(Items from a dataset)
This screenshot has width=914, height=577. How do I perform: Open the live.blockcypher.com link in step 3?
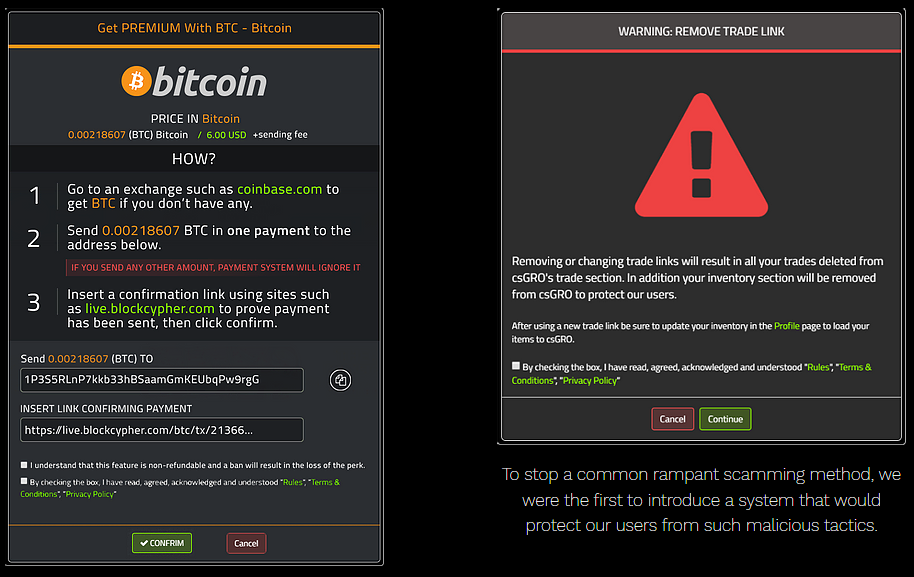click(x=150, y=309)
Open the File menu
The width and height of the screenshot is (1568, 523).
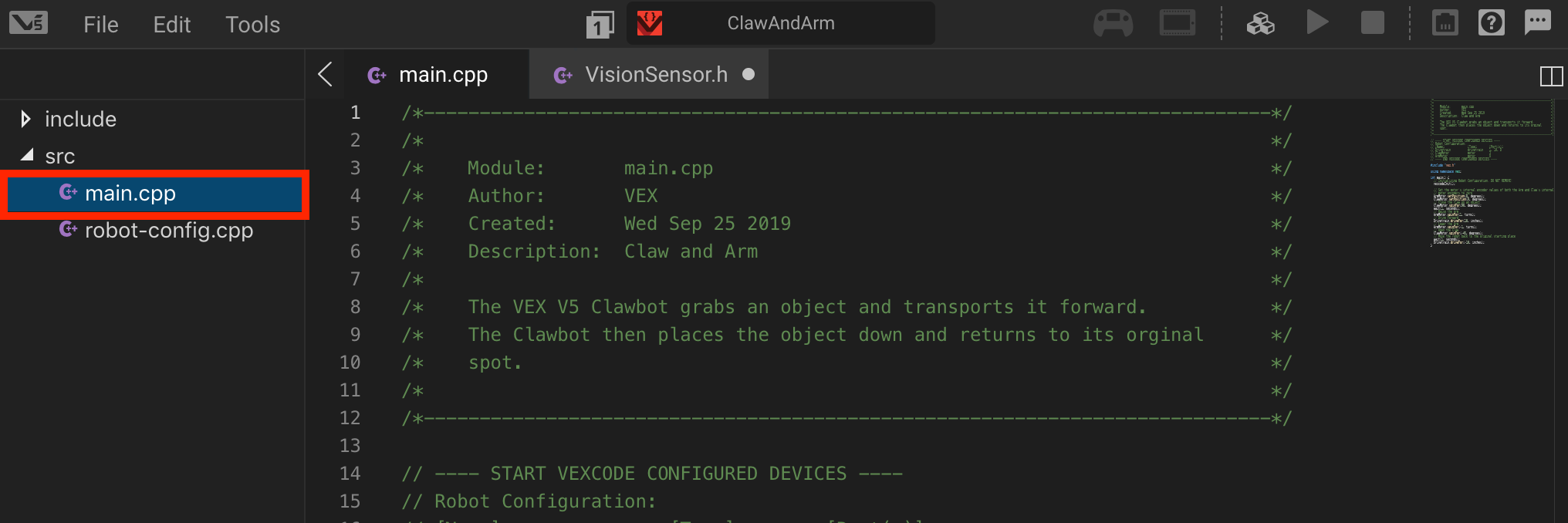[x=100, y=24]
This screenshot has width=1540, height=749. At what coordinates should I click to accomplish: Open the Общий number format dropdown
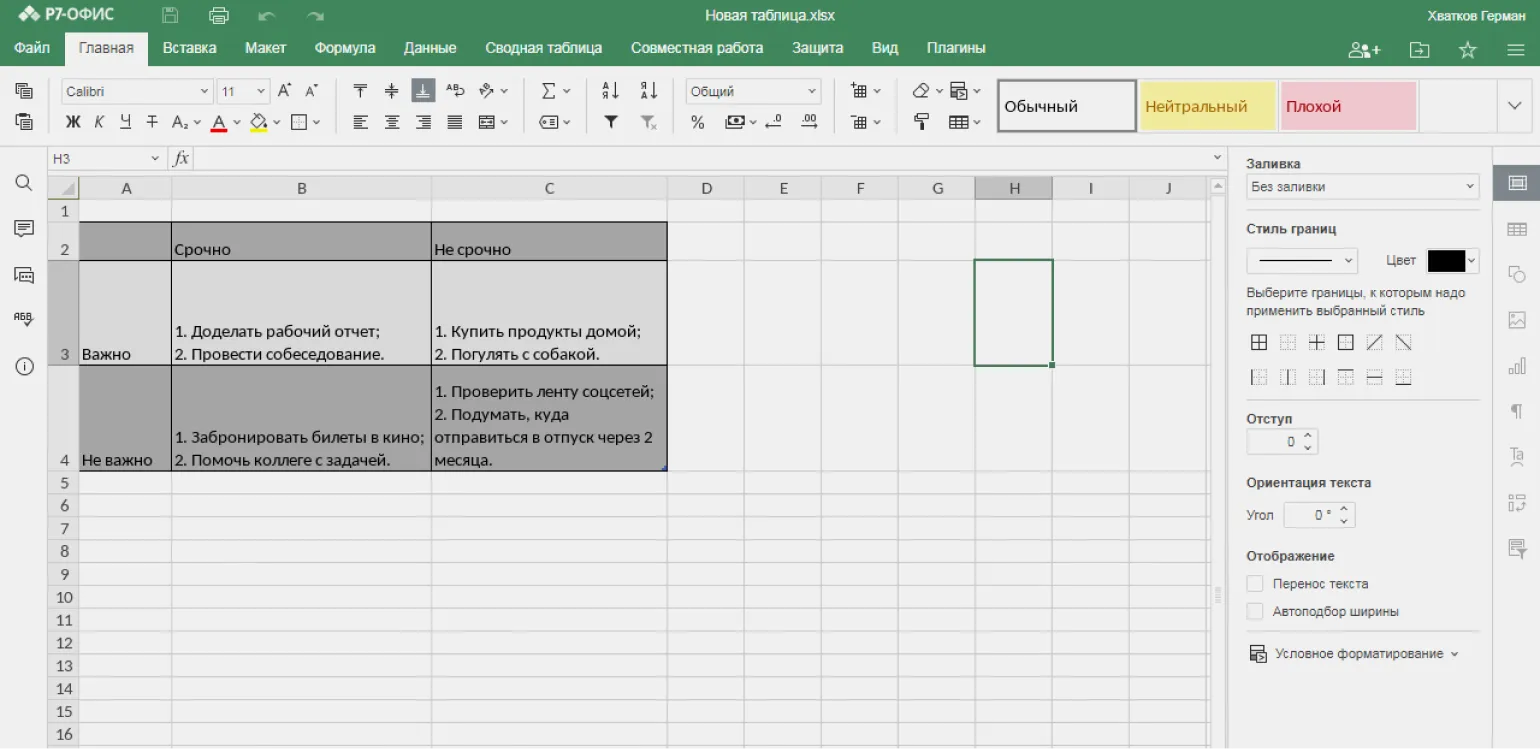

▶ _WHAT IS BEING ASKED_: Would you set down every line of the data above exactly, skipping the pictures?

▶ _SOLUTION TO THIS EXERCISE_:
This screenshot has width=914, height=577. How do I perform: Open the live.blockcypher.com link in step 3?
click(x=150, y=309)
Open the File menu
The width and height of the screenshot is (1568, 523).
[x=100, y=24]
This screenshot has width=1540, height=749. At what coordinates should I click to accomplish: Open the Общий number format dropdown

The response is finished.